Immerse yourself in the stories of Ulverton, as heard on BBC Radio 4 Book at Bedtime
'Sometimes you forget that it is a novel, and believe for a moment that you are really hearing the voice of the dead' Hilary Mantel
At the heart of this novel lies the fictional village of Ulverton. It is the fixed point in a book that spans three hundred years. Different voices tell the story of Ulverton: one of Cromwell's soldiers staggers home to find his wife remarried and promptly disappears, an eighteenth century farmer carries on an affair with a maid under his wife's nose, a mother writes letters to her imprisoned son, a 1980s real estate company discover a soldier's skeleton, dated to the time of Cromwell...

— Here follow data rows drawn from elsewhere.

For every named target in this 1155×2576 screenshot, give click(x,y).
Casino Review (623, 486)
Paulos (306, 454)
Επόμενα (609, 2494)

Told through diaries, sermons, letters, drunken pub conversations and film scripts, this is a masterful novel that reconstructs the unrecorded history of England.
WITH AN INTRODUCTION FROM ROBERT MACFARLANE
This first novel was warmly received in England, and it is easy to see why. It possesses many of the virtues of the traditional English novel--pride of place, respect for a winsome underclass and an overriding fascination with the language and wiles of the ruling elite--and at the same time radically subverts those virtues. Thorpe's ambitions are broad, and paradoxically so, since he has subjected himself to the narrow constraints of period style. No single family or dominant theme threads through the novel's 12 chapters; they are unified only in their recounting of events--or more accurately, their extended snatches of language--grounded in rural Ulverton, a fictional town in Thomas Hardy's Wessex. The opening scene depicts one of Cromwell's soldiers staggering home; the closer is a shooting script for a film about the failed purchase of land in Ulverton in 1988. In between we are treated to letters from a barely literate mother to her imprisoned son (said to date from 1775), a story, told in an alehouse, about a road accident (1803), an arch Victorian discussion of a collection of photographs, and more. Thorpe's attempt to portray a changing England solely through changing literary conventions is more than admirable. However, it is sometimes less than readable (`` 'tis the seed of wild clymatis, that is named bedwine here, it must grow & tangle these words ere long, or I puff it out again''). A post-modern novel if there ever was one, Ulverton is nevertheless a better idea than it is a book.